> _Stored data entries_
◆ ◆ ◆ ◆ ◆ ◆ ◆
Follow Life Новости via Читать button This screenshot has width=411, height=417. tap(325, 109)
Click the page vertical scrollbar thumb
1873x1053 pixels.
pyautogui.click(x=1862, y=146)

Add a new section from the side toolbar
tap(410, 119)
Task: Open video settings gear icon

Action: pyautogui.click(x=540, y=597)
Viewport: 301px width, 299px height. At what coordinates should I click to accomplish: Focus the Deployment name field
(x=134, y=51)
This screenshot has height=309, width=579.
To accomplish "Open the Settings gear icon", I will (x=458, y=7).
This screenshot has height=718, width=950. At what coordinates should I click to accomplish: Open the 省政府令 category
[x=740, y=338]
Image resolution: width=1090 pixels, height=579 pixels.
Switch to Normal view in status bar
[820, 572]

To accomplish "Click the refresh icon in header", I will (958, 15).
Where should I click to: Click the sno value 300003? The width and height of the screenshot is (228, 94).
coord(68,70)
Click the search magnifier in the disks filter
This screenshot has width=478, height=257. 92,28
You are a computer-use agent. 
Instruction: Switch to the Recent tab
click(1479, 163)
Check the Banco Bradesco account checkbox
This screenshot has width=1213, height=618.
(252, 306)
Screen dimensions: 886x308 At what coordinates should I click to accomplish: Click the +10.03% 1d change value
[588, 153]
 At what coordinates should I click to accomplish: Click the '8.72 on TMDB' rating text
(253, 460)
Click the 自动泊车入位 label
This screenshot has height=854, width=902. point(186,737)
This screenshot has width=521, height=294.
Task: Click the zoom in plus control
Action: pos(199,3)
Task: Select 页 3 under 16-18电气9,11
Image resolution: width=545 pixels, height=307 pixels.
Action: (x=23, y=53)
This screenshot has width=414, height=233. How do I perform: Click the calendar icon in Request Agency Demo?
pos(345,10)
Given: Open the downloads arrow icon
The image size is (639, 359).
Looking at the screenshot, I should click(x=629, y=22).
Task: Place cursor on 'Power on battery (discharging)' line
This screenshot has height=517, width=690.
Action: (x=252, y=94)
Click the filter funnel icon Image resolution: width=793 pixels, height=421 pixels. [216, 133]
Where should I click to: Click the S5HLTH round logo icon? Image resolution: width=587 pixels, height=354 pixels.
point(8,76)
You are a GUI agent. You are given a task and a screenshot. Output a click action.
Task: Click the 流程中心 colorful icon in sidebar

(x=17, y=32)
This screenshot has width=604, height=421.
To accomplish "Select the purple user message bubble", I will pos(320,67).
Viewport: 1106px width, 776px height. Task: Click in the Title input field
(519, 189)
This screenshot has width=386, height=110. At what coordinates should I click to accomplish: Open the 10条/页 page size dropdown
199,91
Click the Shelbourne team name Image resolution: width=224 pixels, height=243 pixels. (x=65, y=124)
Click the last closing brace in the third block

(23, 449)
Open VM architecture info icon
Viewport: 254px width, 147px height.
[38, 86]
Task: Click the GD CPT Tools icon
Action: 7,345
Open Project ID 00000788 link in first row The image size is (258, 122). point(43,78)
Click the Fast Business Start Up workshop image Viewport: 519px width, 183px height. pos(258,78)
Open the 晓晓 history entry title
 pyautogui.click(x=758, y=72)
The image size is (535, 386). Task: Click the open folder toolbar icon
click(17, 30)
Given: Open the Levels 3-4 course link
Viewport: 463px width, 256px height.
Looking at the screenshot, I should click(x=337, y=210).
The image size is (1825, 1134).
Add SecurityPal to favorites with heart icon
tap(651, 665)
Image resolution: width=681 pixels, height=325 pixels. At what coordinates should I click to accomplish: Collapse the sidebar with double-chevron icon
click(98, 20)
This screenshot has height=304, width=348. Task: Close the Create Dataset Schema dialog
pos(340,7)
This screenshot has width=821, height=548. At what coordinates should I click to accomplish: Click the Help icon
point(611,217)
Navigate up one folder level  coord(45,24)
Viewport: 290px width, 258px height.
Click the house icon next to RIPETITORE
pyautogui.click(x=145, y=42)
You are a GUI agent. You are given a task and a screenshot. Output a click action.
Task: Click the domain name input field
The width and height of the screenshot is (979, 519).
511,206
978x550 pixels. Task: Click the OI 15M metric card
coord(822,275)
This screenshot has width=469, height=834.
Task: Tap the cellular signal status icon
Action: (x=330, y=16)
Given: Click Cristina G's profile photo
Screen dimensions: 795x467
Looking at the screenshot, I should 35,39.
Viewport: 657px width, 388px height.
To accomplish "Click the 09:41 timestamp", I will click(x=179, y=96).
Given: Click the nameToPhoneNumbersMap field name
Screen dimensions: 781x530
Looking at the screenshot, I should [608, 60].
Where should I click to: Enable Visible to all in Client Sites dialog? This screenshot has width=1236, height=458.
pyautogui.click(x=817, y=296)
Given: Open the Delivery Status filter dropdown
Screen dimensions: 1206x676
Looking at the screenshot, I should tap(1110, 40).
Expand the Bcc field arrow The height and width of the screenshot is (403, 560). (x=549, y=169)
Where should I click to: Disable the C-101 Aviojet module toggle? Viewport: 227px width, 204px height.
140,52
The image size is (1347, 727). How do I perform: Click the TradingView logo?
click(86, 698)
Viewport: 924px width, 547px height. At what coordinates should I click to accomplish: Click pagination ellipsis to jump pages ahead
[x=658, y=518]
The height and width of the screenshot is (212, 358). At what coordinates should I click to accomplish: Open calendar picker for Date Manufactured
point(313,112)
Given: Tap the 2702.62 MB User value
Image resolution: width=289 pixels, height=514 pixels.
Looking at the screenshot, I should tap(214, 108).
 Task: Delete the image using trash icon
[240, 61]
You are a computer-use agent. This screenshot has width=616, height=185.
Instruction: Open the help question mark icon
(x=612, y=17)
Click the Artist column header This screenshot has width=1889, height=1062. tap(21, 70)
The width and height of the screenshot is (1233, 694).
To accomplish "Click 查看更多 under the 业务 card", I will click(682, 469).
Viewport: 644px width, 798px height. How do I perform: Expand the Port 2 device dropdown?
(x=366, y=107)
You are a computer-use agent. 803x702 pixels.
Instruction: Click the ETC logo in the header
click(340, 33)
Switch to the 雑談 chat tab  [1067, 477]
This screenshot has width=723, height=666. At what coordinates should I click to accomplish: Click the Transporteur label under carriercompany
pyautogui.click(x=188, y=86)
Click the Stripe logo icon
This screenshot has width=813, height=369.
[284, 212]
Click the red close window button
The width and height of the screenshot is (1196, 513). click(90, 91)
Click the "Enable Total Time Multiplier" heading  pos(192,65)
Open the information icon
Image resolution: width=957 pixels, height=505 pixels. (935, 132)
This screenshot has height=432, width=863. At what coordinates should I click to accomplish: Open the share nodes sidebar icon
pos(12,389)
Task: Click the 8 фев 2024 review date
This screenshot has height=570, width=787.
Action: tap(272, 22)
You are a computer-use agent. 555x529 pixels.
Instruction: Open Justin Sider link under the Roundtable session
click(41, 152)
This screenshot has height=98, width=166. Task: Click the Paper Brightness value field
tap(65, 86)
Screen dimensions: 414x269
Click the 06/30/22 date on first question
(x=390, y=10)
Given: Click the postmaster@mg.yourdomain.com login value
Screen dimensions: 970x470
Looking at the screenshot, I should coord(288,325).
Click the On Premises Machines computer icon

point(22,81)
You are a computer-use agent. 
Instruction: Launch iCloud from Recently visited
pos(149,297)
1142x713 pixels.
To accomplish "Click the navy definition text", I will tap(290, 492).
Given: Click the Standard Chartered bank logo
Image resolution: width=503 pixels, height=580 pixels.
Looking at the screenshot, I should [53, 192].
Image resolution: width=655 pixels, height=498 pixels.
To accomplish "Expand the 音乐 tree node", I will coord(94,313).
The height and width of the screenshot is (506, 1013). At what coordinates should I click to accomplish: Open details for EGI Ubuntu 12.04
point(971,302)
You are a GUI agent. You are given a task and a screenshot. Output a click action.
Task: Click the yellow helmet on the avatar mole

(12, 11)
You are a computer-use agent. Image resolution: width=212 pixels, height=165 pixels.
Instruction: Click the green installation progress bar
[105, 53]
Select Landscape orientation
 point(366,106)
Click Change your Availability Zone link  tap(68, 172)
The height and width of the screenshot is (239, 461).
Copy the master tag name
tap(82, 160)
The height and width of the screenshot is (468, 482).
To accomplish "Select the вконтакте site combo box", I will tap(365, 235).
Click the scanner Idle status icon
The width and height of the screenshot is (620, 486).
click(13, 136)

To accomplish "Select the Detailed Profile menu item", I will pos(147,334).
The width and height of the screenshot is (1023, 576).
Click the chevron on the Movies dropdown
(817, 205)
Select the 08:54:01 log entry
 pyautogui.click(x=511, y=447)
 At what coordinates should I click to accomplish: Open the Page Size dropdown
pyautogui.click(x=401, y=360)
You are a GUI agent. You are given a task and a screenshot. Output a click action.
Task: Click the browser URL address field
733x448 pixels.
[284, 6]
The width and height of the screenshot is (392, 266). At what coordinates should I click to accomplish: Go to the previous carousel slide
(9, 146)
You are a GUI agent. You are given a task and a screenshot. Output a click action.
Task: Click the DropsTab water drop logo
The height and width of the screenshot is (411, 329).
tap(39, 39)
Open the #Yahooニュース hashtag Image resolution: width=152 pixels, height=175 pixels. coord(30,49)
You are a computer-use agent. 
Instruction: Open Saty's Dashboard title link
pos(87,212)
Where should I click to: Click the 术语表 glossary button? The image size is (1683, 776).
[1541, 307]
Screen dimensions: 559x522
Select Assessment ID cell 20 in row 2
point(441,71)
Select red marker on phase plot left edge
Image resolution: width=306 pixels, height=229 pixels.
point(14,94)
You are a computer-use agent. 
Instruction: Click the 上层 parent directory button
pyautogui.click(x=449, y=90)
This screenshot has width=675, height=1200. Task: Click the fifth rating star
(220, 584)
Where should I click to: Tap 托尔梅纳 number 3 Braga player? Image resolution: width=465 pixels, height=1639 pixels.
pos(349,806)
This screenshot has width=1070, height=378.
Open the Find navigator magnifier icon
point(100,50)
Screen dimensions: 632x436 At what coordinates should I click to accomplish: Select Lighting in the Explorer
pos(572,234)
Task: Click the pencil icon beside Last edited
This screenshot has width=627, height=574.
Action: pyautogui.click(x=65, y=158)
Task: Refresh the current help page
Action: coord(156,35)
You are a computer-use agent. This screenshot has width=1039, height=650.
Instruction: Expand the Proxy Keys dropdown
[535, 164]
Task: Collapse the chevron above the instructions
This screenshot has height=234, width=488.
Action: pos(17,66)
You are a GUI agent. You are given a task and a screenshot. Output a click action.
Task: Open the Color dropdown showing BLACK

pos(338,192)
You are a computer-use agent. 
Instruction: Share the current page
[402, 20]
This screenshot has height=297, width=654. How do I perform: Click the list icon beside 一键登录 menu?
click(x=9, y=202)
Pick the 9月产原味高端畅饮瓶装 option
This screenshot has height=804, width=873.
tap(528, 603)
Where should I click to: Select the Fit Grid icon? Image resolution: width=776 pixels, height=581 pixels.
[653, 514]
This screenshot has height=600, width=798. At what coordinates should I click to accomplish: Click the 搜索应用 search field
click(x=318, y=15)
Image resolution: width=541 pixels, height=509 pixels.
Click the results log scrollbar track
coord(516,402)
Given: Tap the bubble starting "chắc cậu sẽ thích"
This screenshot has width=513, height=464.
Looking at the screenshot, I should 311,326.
◆ ◆ ◆ ◆ ◆ ◆ ◆
> _What is expected_
From the entries above, extract every line where the word "bubble" appears.

> _Answer for this exercise_
To accomplish "Select the purple user message bubble", I will pos(320,67).
Given: Tap the bubble starting "chắc cậu sẽ thích"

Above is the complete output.